#### Exercise instructions
Only lines containing the string "will" belong in the answer; find them in the records and copy them.

Provided data START

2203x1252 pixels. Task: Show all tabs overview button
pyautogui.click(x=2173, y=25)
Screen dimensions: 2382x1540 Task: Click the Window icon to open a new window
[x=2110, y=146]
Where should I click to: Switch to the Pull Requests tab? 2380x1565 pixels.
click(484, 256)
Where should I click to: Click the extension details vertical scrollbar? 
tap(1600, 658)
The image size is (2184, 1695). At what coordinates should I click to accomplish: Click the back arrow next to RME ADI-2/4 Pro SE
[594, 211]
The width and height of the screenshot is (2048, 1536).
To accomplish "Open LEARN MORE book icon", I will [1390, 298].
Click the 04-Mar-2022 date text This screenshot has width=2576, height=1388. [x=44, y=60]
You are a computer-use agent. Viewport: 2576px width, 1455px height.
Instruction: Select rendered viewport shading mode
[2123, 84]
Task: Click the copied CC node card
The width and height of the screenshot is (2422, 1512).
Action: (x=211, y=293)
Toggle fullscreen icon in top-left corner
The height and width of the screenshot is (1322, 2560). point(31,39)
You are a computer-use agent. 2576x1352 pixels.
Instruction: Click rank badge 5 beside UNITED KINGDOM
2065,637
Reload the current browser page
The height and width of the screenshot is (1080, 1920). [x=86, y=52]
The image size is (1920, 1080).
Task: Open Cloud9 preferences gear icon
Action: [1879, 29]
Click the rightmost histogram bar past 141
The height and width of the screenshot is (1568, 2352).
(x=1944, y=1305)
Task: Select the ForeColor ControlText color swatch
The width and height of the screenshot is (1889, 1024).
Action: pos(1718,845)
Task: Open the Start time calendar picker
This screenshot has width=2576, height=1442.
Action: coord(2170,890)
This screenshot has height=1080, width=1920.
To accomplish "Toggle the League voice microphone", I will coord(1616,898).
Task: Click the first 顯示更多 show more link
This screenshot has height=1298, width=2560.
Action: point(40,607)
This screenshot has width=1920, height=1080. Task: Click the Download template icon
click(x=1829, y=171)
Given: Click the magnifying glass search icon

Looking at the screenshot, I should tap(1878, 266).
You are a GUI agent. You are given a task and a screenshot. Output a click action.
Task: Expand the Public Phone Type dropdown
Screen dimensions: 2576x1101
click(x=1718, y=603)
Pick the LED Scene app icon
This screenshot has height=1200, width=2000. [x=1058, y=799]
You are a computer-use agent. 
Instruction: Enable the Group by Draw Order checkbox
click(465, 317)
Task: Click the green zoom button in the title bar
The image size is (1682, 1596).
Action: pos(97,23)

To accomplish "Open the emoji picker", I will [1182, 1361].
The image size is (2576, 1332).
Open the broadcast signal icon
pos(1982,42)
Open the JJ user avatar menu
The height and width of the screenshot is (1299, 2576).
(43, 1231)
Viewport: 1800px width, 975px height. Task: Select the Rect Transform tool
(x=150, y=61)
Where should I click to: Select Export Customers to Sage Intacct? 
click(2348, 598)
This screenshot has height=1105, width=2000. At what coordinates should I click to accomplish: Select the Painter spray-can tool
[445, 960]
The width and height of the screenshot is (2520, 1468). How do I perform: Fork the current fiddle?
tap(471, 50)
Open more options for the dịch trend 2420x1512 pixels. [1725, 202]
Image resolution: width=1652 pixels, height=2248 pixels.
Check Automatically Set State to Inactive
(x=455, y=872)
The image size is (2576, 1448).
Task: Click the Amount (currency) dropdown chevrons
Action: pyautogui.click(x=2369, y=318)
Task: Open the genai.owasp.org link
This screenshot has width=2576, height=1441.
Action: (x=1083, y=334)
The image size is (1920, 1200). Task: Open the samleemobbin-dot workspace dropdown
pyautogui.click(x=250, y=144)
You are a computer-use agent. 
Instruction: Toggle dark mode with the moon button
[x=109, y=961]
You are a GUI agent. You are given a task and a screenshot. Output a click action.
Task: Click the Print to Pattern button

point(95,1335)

Provided data END

#### Completed task
To accomplish "Open LEARN MORE book icon", I will [1390, 298].
To accomplish "Toggle the League voice microphone", I will coord(1616,898).
To accomplish "Open the emoji picker", I will [1182, 1361].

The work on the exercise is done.